*DIRECTIONS FOR THIS TASK*:
Copy the data that follows exactly, and include none of its images.

ENTRIES PROVIDED: Begin

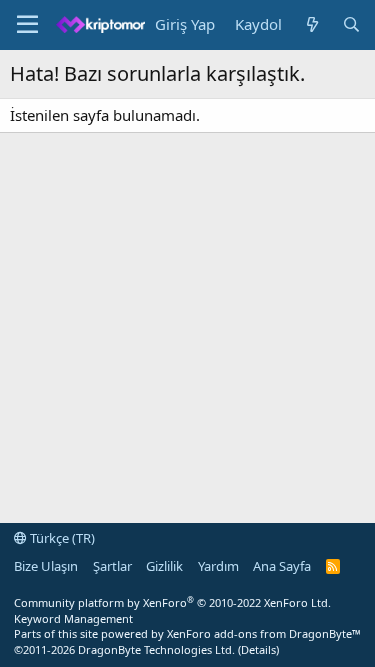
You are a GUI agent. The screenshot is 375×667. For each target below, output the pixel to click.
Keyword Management (73, 618)
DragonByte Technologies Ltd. (156, 649)
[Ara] (351, 24)
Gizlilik (164, 566)
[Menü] (27, 25)
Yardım (218, 566)
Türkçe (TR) (61, 538)
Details (258, 649)
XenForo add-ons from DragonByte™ (264, 633)
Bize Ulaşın (46, 566)
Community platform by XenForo (172, 602)
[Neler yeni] (311, 24)
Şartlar (112, 566)
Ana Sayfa (282, 566)
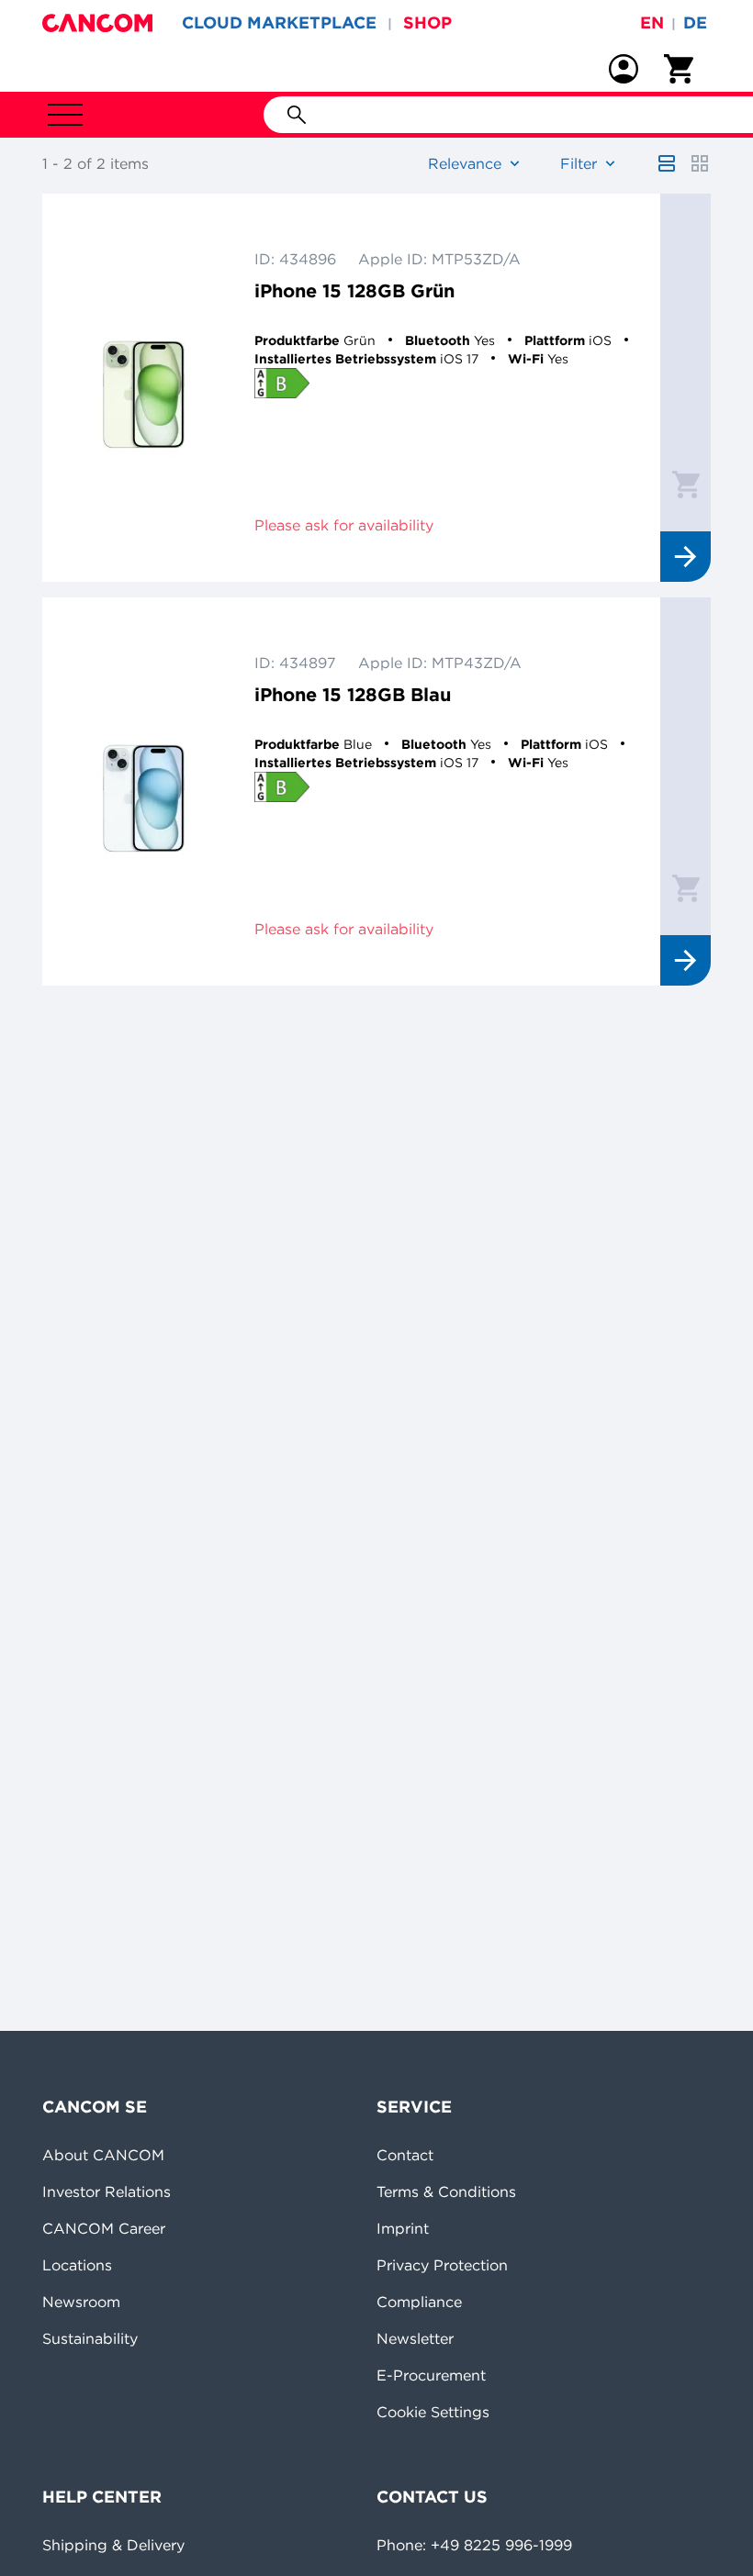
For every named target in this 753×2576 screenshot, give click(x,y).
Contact (404, 2155)
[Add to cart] (686, 483)
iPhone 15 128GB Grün (354, 290)
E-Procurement (431, 2375)
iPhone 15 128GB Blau (352, 694)
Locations (77, 2265)
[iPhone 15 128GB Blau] (144, 791)
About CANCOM (103, 2155)
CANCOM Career (103, 2228)
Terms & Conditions (446, 2191)
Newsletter (415, 2338)
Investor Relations (106, 2191)
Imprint (402, 2228)
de (695, 22)
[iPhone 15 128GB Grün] (144, 388)
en (652, 22)
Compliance (419, 2301)
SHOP (427, 22)
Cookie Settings (432, 2412)
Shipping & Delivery (113, 2545)
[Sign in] (623, 69)
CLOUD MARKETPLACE (279, 22)
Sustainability (90, 2338)
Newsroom (81, 2301)
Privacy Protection (442, 2265)
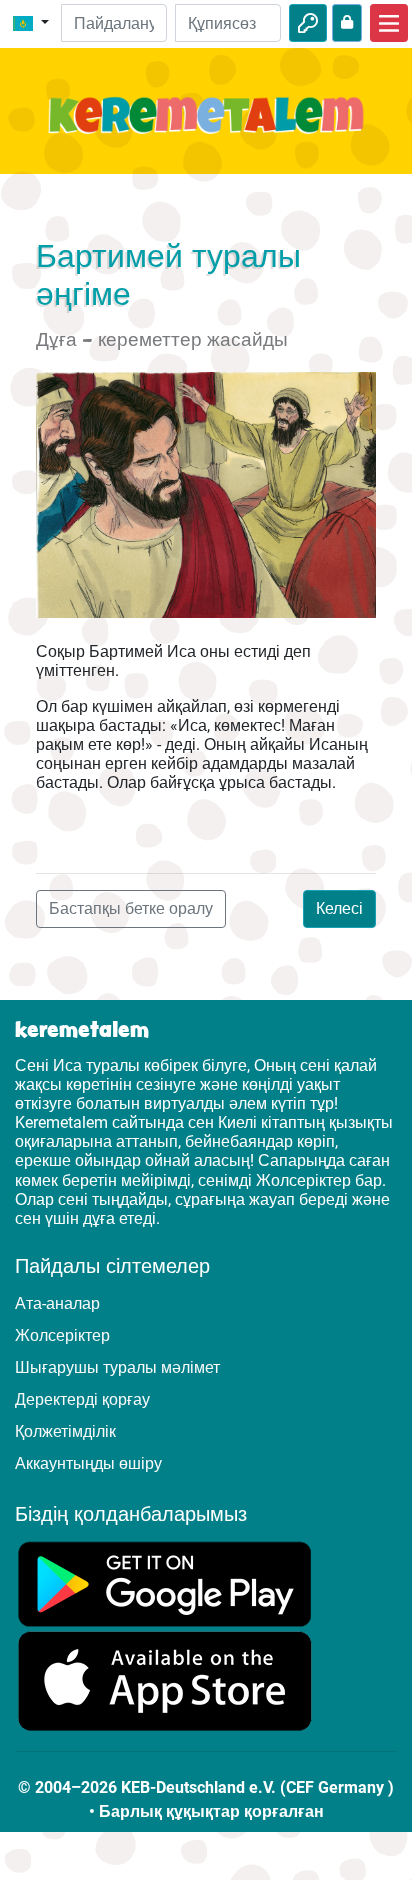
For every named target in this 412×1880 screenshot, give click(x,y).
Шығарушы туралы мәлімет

ENTRIES PROVIDED: End

*RESPONSE BELOW*:
You are a GUI agent. The screenshot is 375×667. For each target below, output the pixel to click.
Keyword Management (73, 618)
DragonByte Technologies Ltd. (156, 649)
[Ara] (351, 24)
Gizlilik (164, 566)
[Menü] (27, 25)
Yardım (218, 566)
Türkçe (TR) (61, 538)
Details (258, 649)
XenForo add-ons from DragonByte™ (264, 633)
Bize Ulaşın (46, 566)
Community platform by XenForo (172, 602)
[Neler yeni] (311, 24)
Şartlar (112, 566)
Ana Sayfa (282, 566)
For every named target in this 753×2576 screenshot, give click(x,y).
Contact (404, 2155)
[Add to cart] (686, 483)
iPhone 15 128GB Grün (354, 290)
E-Procurement (431, 2375)
iPhone 15 128GB Blau (352, 694)
Locations (77, 2265)
[iPhone 15 128GB Blau] (144, 791)
About CANCOM (103, 2155)
CANCOM Career (103, 2228)
Terms & Conditions (446, 2191)
Newsletter (415, 2338)
Investor Relations (106, 2191)
Imprint (402, 2228)
de (695, 22)
[iPhone 15 128GB Grün] (144, 388)
en (652, 22)
Compliance (419, 2301)
SHOP (427, 22)
Cookie Settings (432, 2412)
Shipping & Delivery (113, 2545)
[Sign in] (623, 69)
CLOUD MARKETPLACE (279, 22)
Sustainability (90, 2338)
Newsroom (81, 2301)
Privacy Protection (442, 2265)
For every named target in this 412×1880 screenshot, give click(x,y).
Шығарушы туралы мәлімет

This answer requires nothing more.